If you want to be more rigorous — and you should, if the model serves paying customers — add an A/B test. Route 10% of traffic to the new model for a week. Measure user satisfaction, error rates, and task completion. Promote or roll back based on the data.

The decision framework

Here is the question we ask teams before they start a fine-tuning project: “Can you commit to maintaining this model for 12 months?”

Not the initial training run. The pipeline, the evals, the retraining schedule, the deployment workflow. All of it. For a year.

If the answer is yes, fine-tuning is probably the right call. You will get better performance than prompt engineering, and you will be able to maintain that performance over time.

If the answer is no — and it is often no, because the team is small, or the use case is not important enough to justify the operational overhead — stick with prompt engineering. A well-crafted prompt with few-shot examples gets you 80% of the performance of a fine-tuned model with 20% of the operational burden.

There is no shame in prompt engineering. There is significant risk in fine-tuning without the infrastructure to maintain it.

The hidden cost

The thing nobody mentions in the fine-tuning tutorials: the operational cost of maintaining a fine-tuned model is typically 3-5x the cost of the initial training run, annualized. The training run is a GPU bill. The maintenance is a people bill — engineers reviewing training data, running evals, debugging regressions, managing deployments.

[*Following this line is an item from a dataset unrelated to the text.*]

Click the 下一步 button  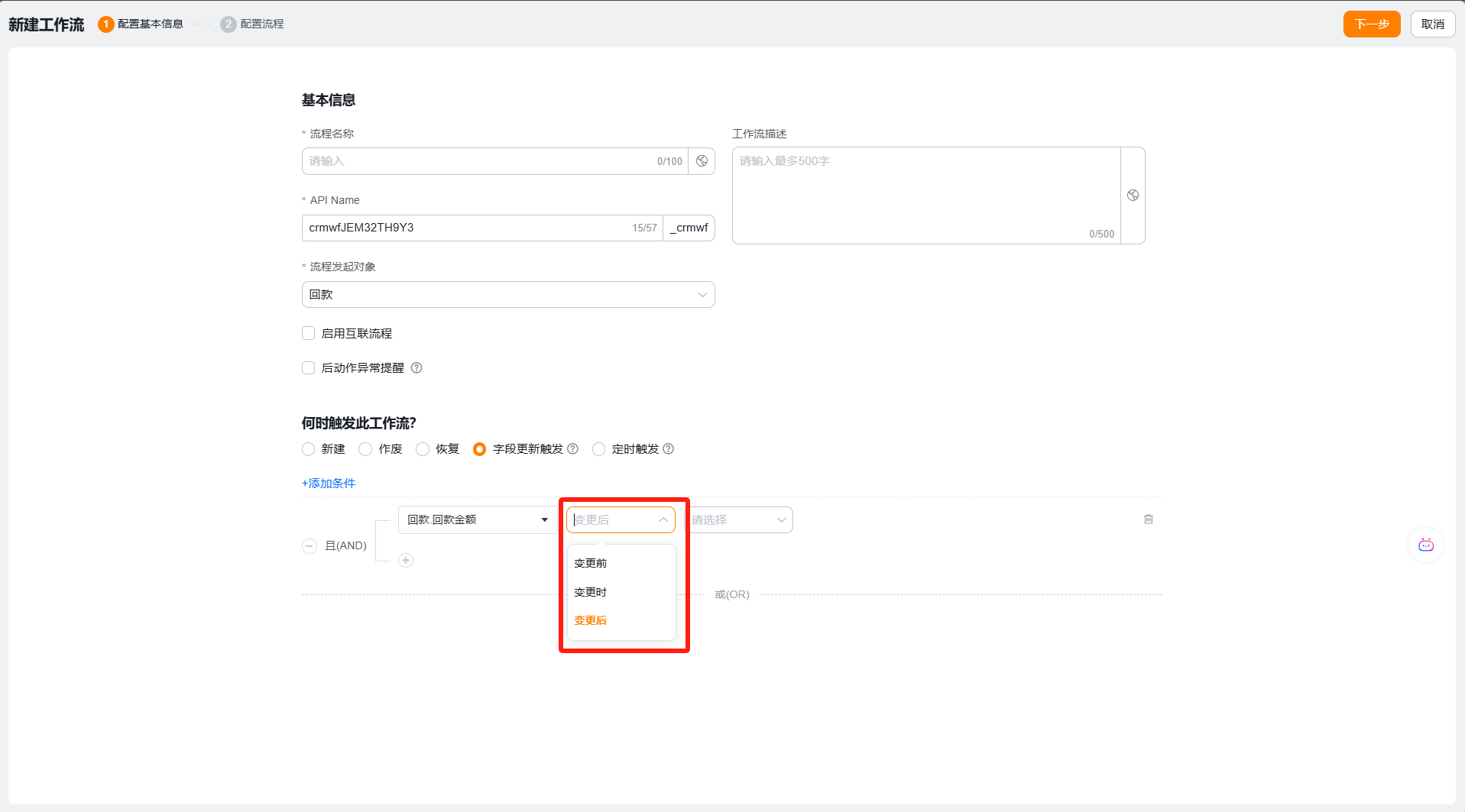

Budget for this upfront or do not fine-tune at all.

The heuristic

Fine-tuning is not a project. It is a commitment. If you cannot build and staff the five operational components — data pipeline, versioned dataset, eval suite, retraining triggers, deployment workflow — then prompt engineering is the better choice. The initial performance gap is smaller than you think. The maintenance gap is larger than you think.

tl;dr

The pattern. Teams treat a fine-tuning run as a one-time deployment, then get caught off guard when the base model updates, training data goes stale, and query distribution drifts — all within 90 days. The fix. Before starting a fine-tuning project, confirm you can staff and maintain the five operational components — data pipeline, versioned dataset, eval suite, retraining triggers, and deployment workflow — for at least 12 months. The outcome. Teams that plan for the full maintenance burden ship fine-tuned models that stay accurate over time; teams that don’t end up with degraded models nobody wants to own.